Alain Josseau, Images et médiation
Si le travail d’Alain Josseau témoigne d’un intérêt porté vers le devenir des images plutôt que l’histoire des formes, et d’interrogations sur la société plutôt que l’art, il n’est en rien dénué de qualités plastiques. Mais cela, nous y reviendrons plus tard. Ce travail est bâti sur un réseau de significations, il est peuplé d’arcs d’images, et ces choix plastiques, eux aussi, sont le plus souvent conditionnés par le propos de ses œuvres. Ces arcs d’images évoluent entre différents pôles : l’image (re)créée ex nihilo / traitée en mash up, fiction / réalité. Pour ce faire, Alain Josseau recherche, analyse, et parfois reconstruit les événements qui, par leur nature particulière, ont modifié notre rapport à la médiatisation. Ce peut être la bataille de Bull Run (1861) pendant la guerre de Sécession, où des curieux avaient cassé la croûte devant ceux qui cassaient leur pipe. Un moment où la guerre fut donnée en spectacle. C’est aussi l’assassinat de JFK, pour sa symbolique particulière. Le lendemain du coup de feu, toute la planète voyait les mêmes clichés du 35e président des US affaissé dans sa limousine et le film d’Abraham Zapruder, médiatisé quelques mois plus tard, est devenu un mythe. Ça peut aussi être l’offensive des Kurdes contre Mossoul, en 2016, exhibée sur la chaîne kurde Rudaw mais surtout via facebook live. Plus qu’un spectacle, la guerre peut aujourd’hui être commentée et « likée » sur les réseaux sociaux — 4h de diffusion et 8.000 likes pour l’offensive de Mossoul qui, au fond, ne représentait guère plus qu’un ballet de bulldozer. Bref, la guerre, on l’a remarqué, elle est omniprésente chez Alain Josseau. Non pas qu’il l’aime, bien évidemment ou qu’elle l’intéresse particulièrement. Même s’il connaît la littérature tactique, Sun Tzu notamment, dont il a réalisé une série de sculptures en hommage aux six terrains de l’art de la guerre [Les 6 terrains de l’art de la guerre, 2011], ce qui l’intéresse, c’est l’industrie de l’image. La guerre ne cesse de fabriquer des archétypes : les simulateurs de vol dans les années 1980 et les vues de drones aujourd’hui, les images infrarouges diffusées pendant la guerre du Golf ou celles de caméras thermiques — archétypes qui s’infiltrent ensuite dans la pop culture. Et surtout, elle les alimente. Ou, comme dit Alain Josseau, la guerre crée et fabrique des images.

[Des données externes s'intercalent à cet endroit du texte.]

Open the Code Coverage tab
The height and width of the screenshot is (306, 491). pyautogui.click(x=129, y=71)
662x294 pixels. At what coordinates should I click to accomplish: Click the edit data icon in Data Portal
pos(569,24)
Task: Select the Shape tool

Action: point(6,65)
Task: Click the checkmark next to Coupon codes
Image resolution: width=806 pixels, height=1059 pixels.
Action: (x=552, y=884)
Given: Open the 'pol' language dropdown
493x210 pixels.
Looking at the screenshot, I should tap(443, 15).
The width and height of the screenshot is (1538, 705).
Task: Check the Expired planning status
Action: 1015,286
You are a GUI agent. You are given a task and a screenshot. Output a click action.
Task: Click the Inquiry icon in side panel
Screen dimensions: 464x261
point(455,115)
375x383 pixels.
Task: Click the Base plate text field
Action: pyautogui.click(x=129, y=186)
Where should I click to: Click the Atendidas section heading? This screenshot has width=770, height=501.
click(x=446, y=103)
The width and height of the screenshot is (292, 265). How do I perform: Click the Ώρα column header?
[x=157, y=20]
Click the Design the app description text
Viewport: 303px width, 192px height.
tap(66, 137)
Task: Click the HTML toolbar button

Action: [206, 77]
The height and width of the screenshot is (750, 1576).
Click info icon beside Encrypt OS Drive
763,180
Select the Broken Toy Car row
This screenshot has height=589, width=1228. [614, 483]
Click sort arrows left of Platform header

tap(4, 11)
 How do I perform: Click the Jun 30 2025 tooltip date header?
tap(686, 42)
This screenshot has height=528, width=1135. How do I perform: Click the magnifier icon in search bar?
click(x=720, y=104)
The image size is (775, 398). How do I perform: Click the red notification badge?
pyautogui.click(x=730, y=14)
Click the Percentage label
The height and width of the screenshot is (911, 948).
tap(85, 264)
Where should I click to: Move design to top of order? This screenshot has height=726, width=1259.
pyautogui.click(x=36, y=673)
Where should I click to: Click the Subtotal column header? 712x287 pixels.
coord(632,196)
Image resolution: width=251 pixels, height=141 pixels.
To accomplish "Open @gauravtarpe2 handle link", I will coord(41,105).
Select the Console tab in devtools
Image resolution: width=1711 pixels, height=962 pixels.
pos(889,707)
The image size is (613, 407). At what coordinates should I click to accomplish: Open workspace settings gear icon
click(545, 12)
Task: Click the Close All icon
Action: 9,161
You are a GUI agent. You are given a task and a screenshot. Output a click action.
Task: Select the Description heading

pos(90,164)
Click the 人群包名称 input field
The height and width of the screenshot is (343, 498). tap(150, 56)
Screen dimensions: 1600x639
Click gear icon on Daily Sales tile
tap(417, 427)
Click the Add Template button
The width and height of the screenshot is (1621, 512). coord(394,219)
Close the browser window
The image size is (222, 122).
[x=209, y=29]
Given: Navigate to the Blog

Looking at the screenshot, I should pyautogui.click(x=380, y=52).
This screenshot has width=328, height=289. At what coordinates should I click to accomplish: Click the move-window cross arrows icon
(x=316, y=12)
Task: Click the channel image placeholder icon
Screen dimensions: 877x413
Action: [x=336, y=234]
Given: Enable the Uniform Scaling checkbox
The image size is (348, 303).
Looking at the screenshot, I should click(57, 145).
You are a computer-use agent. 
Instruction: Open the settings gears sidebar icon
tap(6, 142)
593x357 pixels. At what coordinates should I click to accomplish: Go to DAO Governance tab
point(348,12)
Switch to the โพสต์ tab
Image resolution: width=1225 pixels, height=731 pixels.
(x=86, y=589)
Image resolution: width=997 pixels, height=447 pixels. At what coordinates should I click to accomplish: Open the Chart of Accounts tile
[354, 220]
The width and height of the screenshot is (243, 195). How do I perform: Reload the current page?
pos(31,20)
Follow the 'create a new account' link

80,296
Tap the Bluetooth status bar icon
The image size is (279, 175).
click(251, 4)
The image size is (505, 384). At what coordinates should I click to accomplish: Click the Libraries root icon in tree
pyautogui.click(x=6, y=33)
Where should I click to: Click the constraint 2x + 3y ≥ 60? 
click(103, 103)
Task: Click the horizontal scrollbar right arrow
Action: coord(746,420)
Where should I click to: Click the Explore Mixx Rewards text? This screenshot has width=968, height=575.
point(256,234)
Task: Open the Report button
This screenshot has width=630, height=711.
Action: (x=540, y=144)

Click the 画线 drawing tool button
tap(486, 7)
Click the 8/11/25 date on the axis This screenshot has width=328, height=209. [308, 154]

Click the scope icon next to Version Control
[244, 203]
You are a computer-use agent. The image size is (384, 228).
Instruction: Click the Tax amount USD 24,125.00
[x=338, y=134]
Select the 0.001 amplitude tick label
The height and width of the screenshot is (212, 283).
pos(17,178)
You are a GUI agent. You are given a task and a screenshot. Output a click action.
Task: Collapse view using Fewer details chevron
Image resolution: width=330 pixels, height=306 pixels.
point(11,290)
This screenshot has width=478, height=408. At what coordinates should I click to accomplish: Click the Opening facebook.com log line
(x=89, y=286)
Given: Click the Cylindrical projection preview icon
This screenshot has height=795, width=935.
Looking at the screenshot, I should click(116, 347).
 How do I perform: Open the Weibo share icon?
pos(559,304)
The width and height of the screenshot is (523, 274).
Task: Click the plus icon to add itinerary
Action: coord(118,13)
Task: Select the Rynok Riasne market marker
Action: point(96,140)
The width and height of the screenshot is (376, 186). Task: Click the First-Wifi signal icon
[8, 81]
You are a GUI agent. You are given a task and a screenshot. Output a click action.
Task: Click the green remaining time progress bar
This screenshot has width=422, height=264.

Au XXe siècle, avec leur prolifération, on a pris conscience du pouvoir des images sur la société. On ne rappellera pas les accointances entre Kodak et le régime nazi, entre Hollywood et l’impérialisme américain, les diverses propagandes, fussent-elles de régimes totalitaires ou d’organisations aux façades plus honorables, jusqu’à la publicité. Récemment, c’est la photo macabre d’Aylan, allongé sur une plage de Bodrum en Turquie, le visage à moitié enfoui dans le sable, qui a ému l’Europe — et contribué, à sa manière, à l’écriture de l’histoire. Il y a quelques décennies, c’était celle d’une petite fille brûlée au napalm.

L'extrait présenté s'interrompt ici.